Reply to post: Re: C++ – never classy

Classy move: C++ 20 wins final approval in ISO technical ballot, formal publication expected by end of year

Ian Joyner Bronze badge

Re: C++ – never classy

Someone Else: "Well then, I bet you're crying in your beer that C++ has effectively deprecated #defines with modules...."

No, the Burroughs defines were argued about when they were first included. They were much more powerful than the weak C defines, with several levels.

It was very much text-based processing along the lines of the General Purpose Macrogenerator (which one of my language teachers worked on).

https://en.wikipedia.org/wiki/General-purpose_macro_processor#General_Purpose_Macrogenerator

Amazing what you find. Here is an article by Andrew Herbert (who I knew at ISO ODP meetings) on GPM:

https://www.computerconservationsociety.org/software/elliott903/more903/Manuals/CCS%20Resurrection%20GPM%20Article.pdf

Strachey then developed CPL, which became BCPL, B, and C.

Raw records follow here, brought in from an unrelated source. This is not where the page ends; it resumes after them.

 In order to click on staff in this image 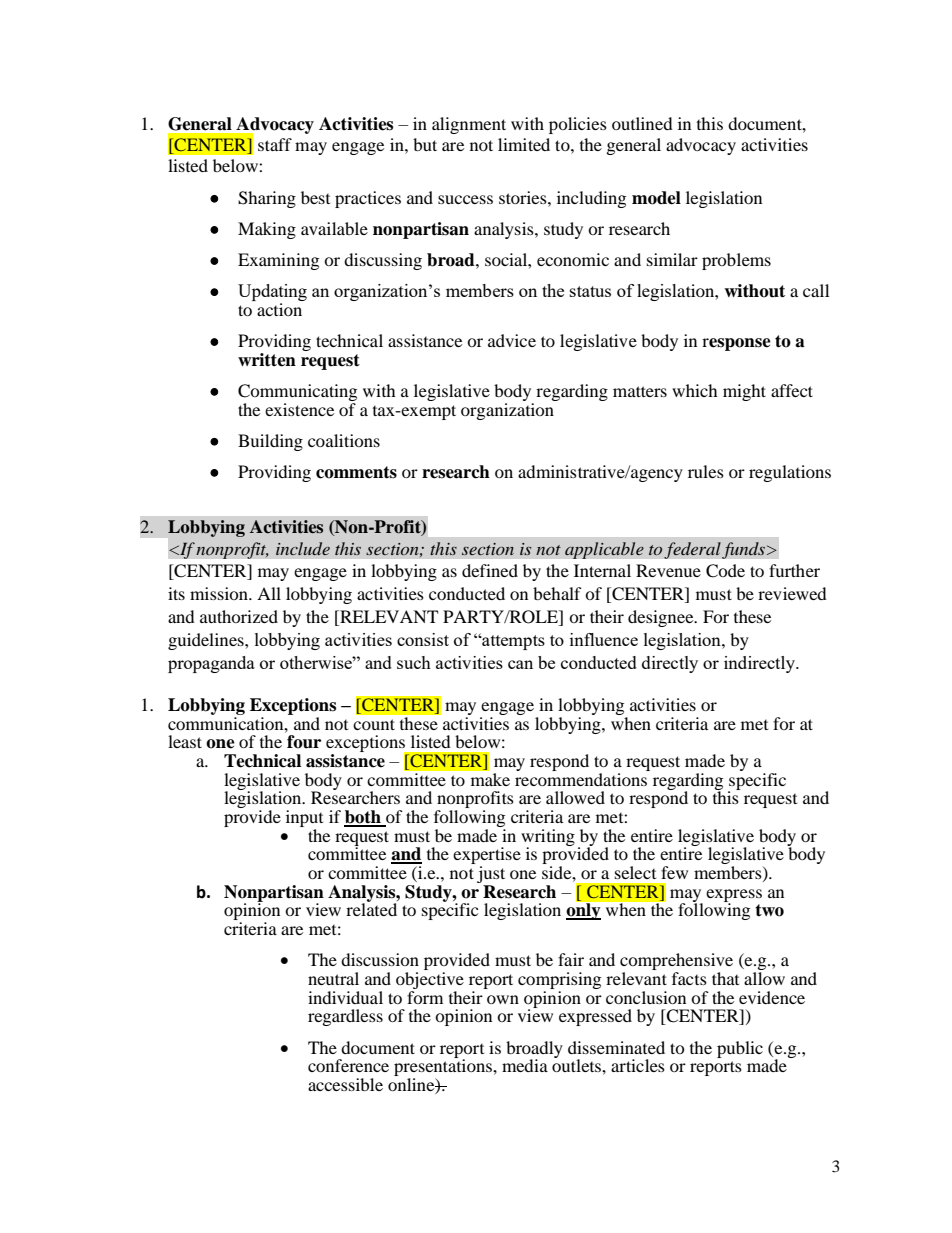, I will do `click(275, 144)`.
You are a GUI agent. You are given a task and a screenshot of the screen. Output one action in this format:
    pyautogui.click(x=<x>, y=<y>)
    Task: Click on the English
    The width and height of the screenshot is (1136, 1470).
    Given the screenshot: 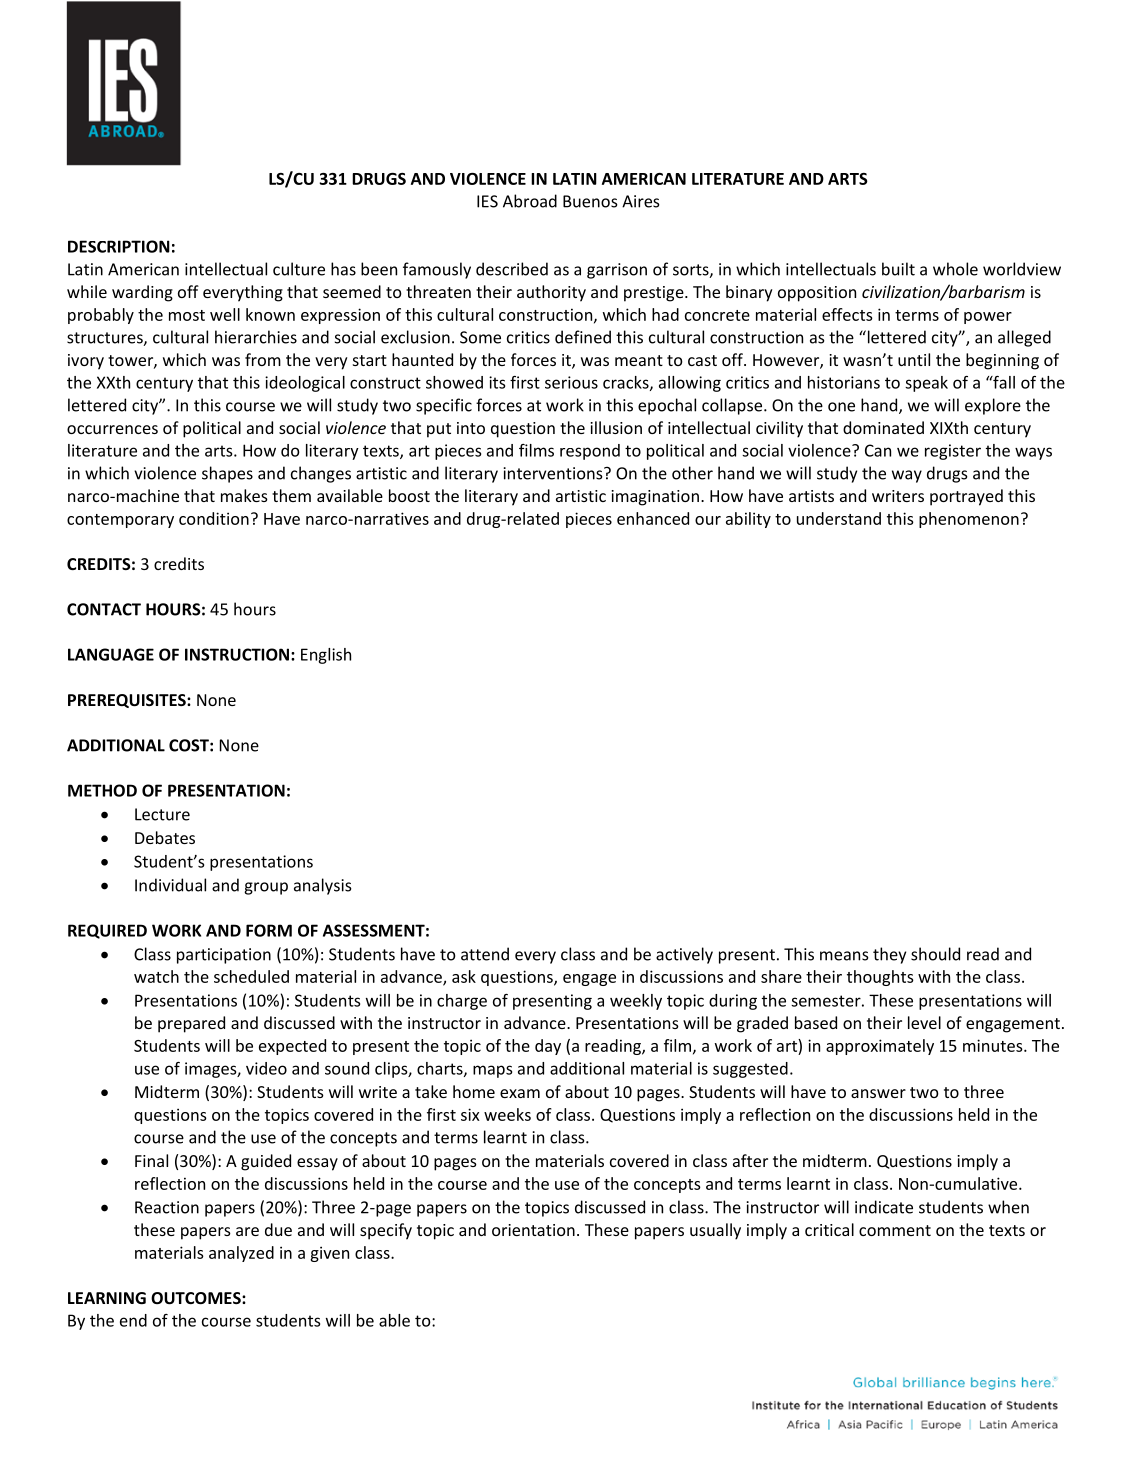 What is the action you would take?
    pyautogui.click(x=326, y=656)
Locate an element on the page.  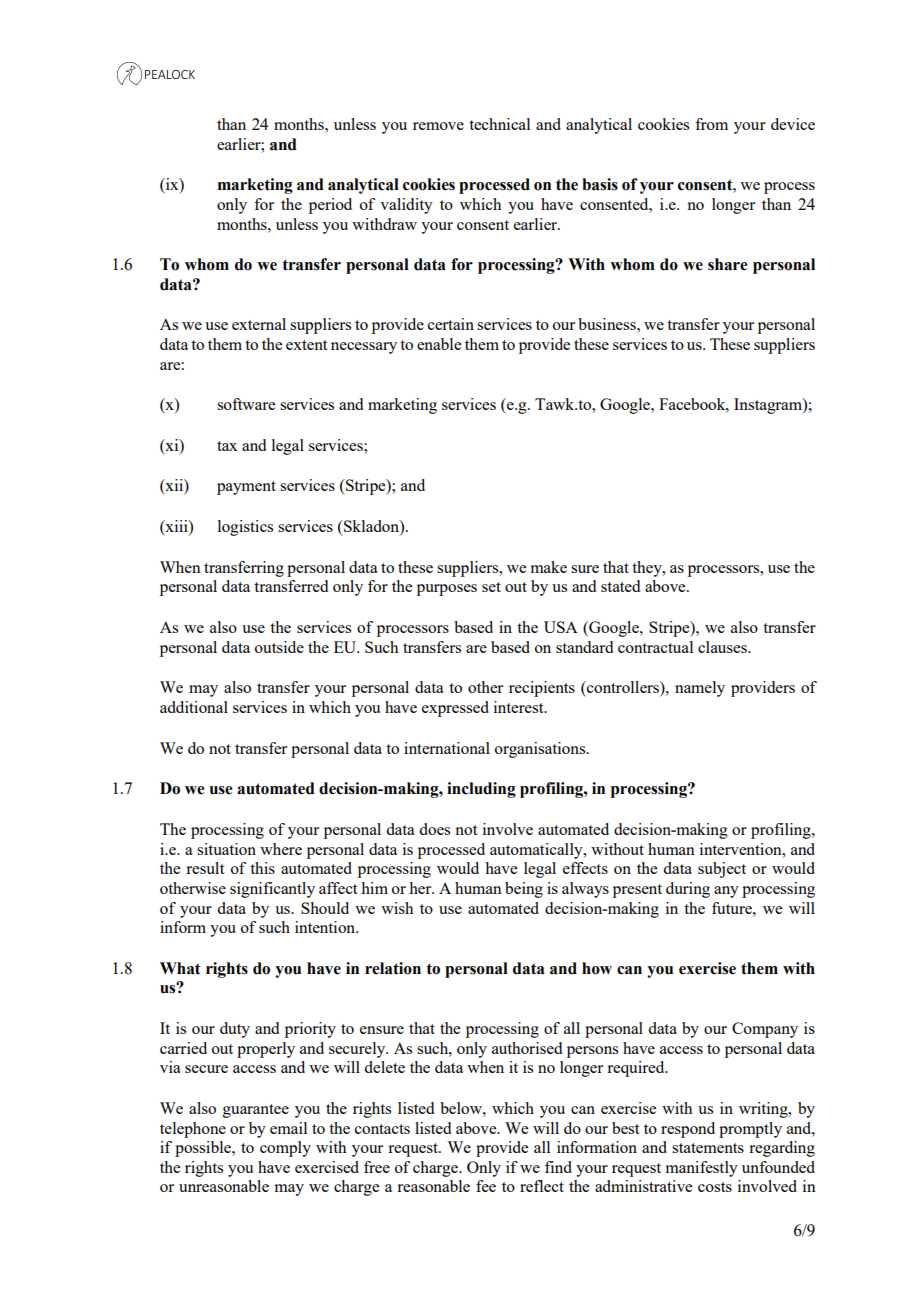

A couple of us Burroughs people did a language called SDL on the Apple II which was a cut down (because it had to be) of Burroughs and Elliott ALGOL. The main language designer did not have define # in it – he invented a rather neat macro mechanism to directly put in 6502 assembler code for things not worth doing in the language. However, in a bigger system (which we have these days) you would put such systems stuff directly in the language.

Now here's the thing. People who have used such other languages and systems seem to be able to move on. Sadly the same is not true for C and C++ people who seem to become rusted on to the deficiencies and bad ideas in C and C++.